What you are asked to do:
From the data that follows, print exactly the lines starting at the one containing "Screen dimensions: 1366x768" and ending at the one containing "Open the Germany"; include both of them and nothing more.

Records:
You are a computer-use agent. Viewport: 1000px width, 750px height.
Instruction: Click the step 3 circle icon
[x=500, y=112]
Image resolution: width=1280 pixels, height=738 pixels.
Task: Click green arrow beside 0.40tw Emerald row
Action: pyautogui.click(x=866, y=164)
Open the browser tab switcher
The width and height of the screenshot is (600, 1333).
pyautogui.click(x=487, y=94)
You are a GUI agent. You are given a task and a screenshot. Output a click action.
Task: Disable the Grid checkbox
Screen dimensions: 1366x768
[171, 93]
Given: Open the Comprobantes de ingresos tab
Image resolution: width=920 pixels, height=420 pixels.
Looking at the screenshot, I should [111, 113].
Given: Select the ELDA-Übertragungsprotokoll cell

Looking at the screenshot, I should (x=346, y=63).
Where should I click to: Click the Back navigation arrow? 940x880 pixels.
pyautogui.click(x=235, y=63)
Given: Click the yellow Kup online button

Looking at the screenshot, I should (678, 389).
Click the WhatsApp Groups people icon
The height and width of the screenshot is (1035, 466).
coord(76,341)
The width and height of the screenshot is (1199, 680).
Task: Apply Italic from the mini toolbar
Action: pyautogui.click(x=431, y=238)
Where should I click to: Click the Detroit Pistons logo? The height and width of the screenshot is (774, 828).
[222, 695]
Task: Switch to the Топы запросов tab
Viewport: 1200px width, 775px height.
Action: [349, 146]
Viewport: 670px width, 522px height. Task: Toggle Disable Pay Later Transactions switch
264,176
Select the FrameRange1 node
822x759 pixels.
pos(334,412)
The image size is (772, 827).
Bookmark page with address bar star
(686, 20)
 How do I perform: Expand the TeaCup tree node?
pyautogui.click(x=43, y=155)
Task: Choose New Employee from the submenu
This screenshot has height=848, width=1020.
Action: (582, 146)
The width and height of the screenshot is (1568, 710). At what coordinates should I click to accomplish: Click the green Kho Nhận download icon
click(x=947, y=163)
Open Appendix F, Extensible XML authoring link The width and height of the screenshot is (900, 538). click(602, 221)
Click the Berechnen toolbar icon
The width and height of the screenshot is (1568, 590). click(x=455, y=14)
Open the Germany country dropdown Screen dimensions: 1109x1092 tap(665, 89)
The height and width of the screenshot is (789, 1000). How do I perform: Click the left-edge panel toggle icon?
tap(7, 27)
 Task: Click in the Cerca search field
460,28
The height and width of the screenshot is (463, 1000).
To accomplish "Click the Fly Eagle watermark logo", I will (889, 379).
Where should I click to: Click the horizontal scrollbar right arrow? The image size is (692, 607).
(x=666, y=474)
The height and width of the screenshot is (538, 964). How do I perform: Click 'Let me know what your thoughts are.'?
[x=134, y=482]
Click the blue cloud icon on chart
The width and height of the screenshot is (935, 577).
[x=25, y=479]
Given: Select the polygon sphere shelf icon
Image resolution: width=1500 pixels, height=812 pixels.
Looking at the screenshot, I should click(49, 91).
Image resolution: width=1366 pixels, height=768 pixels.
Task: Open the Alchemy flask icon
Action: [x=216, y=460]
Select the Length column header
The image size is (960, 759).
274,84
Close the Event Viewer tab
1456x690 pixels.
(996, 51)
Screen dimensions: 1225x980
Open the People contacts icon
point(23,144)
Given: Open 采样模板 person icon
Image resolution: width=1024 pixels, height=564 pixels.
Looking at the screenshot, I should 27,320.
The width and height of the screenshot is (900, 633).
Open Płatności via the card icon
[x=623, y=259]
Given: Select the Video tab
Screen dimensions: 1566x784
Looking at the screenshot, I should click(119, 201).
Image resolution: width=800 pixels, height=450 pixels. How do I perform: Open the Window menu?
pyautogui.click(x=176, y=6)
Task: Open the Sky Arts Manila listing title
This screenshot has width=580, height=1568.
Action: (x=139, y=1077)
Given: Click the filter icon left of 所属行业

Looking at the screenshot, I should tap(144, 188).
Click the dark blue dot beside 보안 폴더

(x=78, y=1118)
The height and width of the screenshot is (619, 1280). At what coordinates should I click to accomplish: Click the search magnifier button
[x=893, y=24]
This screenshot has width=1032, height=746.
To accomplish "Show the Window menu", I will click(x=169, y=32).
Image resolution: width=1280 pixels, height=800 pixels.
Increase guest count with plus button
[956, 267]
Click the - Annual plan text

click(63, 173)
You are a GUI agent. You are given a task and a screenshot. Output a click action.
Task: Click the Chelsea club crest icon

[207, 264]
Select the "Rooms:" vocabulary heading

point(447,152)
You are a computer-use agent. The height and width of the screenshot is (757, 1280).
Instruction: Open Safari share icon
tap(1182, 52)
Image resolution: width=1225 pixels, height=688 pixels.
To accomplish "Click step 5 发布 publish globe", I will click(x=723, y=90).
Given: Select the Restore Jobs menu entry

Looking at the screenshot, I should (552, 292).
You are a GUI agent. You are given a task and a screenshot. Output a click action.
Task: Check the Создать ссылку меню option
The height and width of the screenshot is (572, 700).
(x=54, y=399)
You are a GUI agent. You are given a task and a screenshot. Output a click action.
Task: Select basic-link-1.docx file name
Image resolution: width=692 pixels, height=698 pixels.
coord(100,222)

Output for this task:
Screen dimensions: 1366x768
[171, 93]
Given: Open the Comprobantes de ingresos tab
Image resolution: width=920 pixels, height=420 pixels.
Looking at the screenshot, I should [111, 113].
Given: Select the ELDA-Übertragungsprotokoll cell

Looking at the screenshot, I should (x=346, y=63).
Where should I click to: Click the Back navigation arrow? 940x880 pixels.
pyautogui.click(x=235, y=63)
Given: Click the yellow Kup online button

Looking at the screenshot, I should (678, 389).
Click the WhatsApp Groups people icon
The height and width of the screenshot is (1035, 466).
coord(76,341)
The width and height of the screenshot is (1199, 680).
Task: Apply Italic from the mini toolbar
Action: pyautogui.click(x=431, y=238)
Where should I click to: Click the Detroit Pistons logo? The height and width of the screenshot is (774, 828).
[222, 695]
Task: Switch to the Топы запросов tab
Viewport: 1200px width, 775px height.
Action: [349, 146]
Viewport: 670px width, 522px height. Task: Toggle Disable Pay Later Transactions switch
264,176
Select the FrameRange1 node
822x759 pixels.
pos(334,412)
The image size is (772, 827).
Bookmark page with address bar star
(686, 20)
 How do I perform: Expand the TeaCup tree node?
pyautogui.click(x=43, y=155)
Task: Choose New Employee from the submenu
This screenshot has height=848, width=1020.
Action: (582, 146)
The width and height of the screenshot is (1568, 710). At what coordinates should I click to accomplish: Click the green Kho Nhận download icon
click(x=947, y=163)
Open Appendix F, Extensible XML authoring link The width and height of the screenshot is (900, 538). click(602, 221)
Click the Berechnen toolbar icon
The width and height of the screenshot is (1568, 590). click(x=455, y=14)
Open the Germany country dropdown Screen dimensions: 1109x1092 tap(665, 89)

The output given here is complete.